Even Bill Gates experiences -- and is motivated by -- economic
insecurity, however irrational; no amount of wealth will cure him of it.
Likewise, the fact of physical Immortality -- even if accomplishable --
will not move us beyond motivations, behaviors, and orientations forged
in our radically mortal biology.


Is that depressing? Again, I'm not sure, because I'm not sure what being
liberated from these constraints would mean. Will we always exhibit
some form of madness, of internal conflict, of desire for greater power
over ourselves and our environment? Yes. Is this necessarily a bad
thing? I'm not sure.


I do not accept a complete transformation of humanity; yet a
transformation from a Mortal toeven an "emortal" (a person with an
indefinite lifespan) must inevitably change more than our antioxidant
enzymes.

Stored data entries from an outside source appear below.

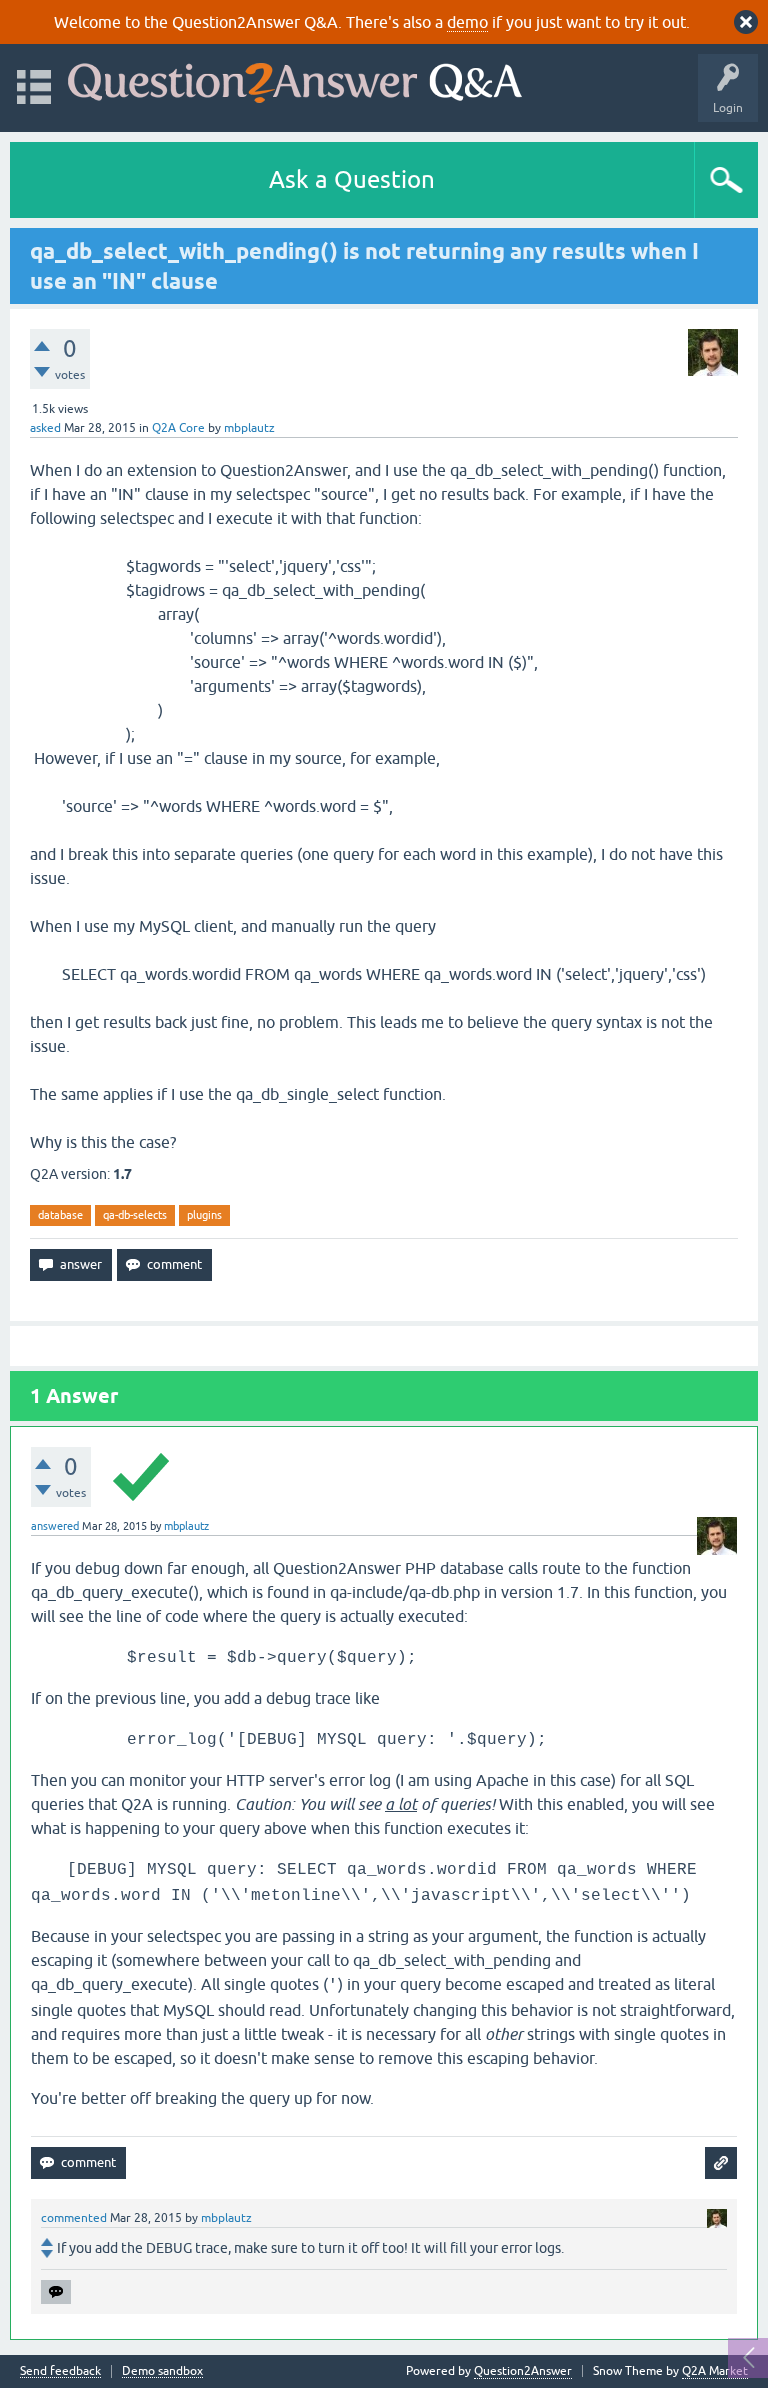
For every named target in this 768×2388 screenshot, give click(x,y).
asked (45, 428)
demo (467, 22)
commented (74, 2218)
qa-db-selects (135, 1215)
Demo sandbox (162, 2371)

Clearly, our psychology would change in ways we cannot guess --
and in ways I take to be fundamentally positive, both for our individual
psychological health & happiness, and for our interpersonal interactions
and the culture at large.


"So also is the Ressurection of the Dead. It is sown in corruption; it
is raised in incorruption; ... it is sown a natural body; it is raised a
spiritual body. ... and so it is writte, The first Adam was made a
living soul; the last Adam was made a quickening spirit. ... And as we
have borne the image of the earthly, so we shall also bear the image of
the heavenly."


"Behold, I shew you a Mystery: we shall not all sleep, but we shall all
be changed: in a moment, in the twinkling of an eye, at the last trump:
for the Trumpet shall sound and the dead shall be raised incorruptible,
and we shall be changed."


"For this corruptible must put on incorruption, and this moral must put
on immortality. ... Then shall be brought to pass the saying that is
written, Death is swallowed up in victory."

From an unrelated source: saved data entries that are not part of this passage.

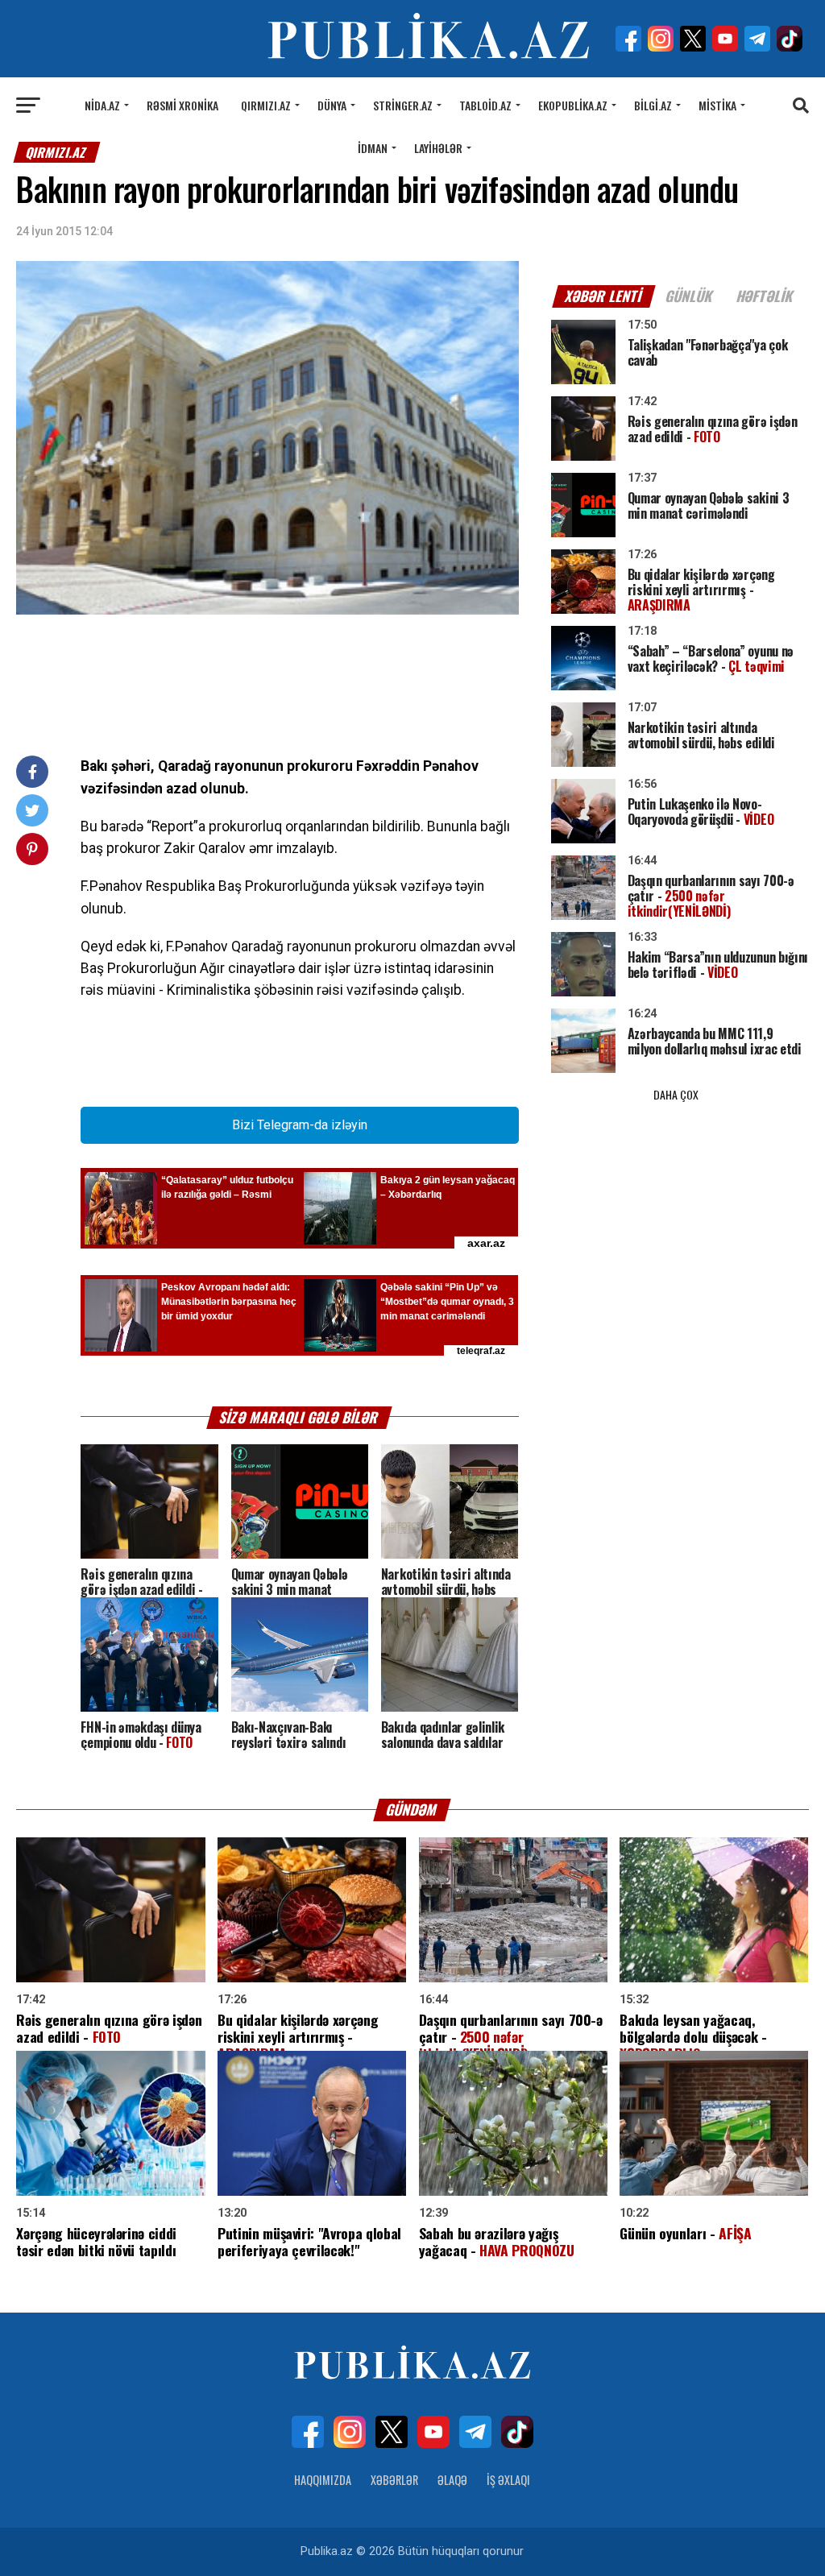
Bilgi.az (653, 105)
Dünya (331, 105)
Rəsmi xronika (182, 105)
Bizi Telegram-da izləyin (299, 1125)
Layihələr (438, 147)
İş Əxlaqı (508, 2479)
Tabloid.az (485, 105)
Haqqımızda (322, 2479)
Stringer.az (403, 105)
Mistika (717, 105)
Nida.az (102, 105)
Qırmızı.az (266, 105)
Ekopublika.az (572, 105)
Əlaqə (452, 2479)
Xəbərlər (394, 2479)
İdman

The study guide at the end is little more than leading questions; ignore
it. But read the book, and grapple with the issues. I think it
contributes to the Quest in more ways than one, and that much of its
vision is correct and/or appropriate. Take your pills, skip the KFC,
write your elected representatives, talk to your friends. The stakes are
enormous, for you and for everyone you know.


"S/He that overcometh, the same will be clothed in a white raiment: and
I will not blot out hir name out of the Book of Life, but I will confess
hir name before my Father, and before his Angels."


"And the Spirit and the Bride say, Come. And let hir that heareth say,
Come. And let hir that is athirst, come."


"And whosoever will, let hir take of the Water of Life freely."